--- CHALLENGE ---
Set out the rows below as a numbered list with blank lines omitted, taking everything from the line containing "The image size is (1012, 463)." down to the line containing "Looking at the". Include both of those lines and nothing outside that span.

— Start of EXERCISE INPUTS —

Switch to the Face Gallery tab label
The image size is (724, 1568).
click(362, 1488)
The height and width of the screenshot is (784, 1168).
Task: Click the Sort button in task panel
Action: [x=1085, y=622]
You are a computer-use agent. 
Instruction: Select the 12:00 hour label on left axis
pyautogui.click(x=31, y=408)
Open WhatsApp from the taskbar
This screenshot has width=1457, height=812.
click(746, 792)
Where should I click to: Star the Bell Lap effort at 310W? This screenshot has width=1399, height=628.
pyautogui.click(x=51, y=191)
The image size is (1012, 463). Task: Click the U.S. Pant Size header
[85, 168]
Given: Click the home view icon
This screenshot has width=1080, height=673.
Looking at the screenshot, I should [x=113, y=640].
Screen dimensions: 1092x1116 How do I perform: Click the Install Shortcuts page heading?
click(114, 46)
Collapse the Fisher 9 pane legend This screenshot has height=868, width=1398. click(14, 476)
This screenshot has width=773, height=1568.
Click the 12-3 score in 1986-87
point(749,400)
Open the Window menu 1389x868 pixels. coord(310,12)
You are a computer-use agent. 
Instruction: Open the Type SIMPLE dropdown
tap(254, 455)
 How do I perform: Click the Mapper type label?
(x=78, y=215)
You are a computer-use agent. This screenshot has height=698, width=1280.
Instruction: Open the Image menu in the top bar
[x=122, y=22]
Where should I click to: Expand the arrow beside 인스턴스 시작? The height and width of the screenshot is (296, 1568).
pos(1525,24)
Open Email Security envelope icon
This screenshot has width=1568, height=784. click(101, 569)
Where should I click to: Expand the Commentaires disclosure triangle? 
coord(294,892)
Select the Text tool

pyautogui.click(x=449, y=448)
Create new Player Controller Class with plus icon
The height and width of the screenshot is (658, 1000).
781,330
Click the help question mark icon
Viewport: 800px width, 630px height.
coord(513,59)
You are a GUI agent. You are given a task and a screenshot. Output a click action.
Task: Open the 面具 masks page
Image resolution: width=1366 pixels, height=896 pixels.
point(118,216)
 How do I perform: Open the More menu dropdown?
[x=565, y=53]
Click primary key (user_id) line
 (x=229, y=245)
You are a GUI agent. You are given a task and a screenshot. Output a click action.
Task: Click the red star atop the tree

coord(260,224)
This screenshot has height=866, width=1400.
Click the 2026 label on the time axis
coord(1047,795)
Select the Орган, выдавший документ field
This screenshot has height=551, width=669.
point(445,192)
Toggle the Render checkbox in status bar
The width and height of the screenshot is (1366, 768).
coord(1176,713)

— End of EXERCISE INPUTS —

--- OUTPUT ---
1. The image size is (1012, 463). Task: Click the U.S. Pant Size header
2. [85, 168]
3. Given: Click the home view icon
4. This screenshot has width=1080, height=673.
5. Looking at the screenshot, I should [x=113, y=640].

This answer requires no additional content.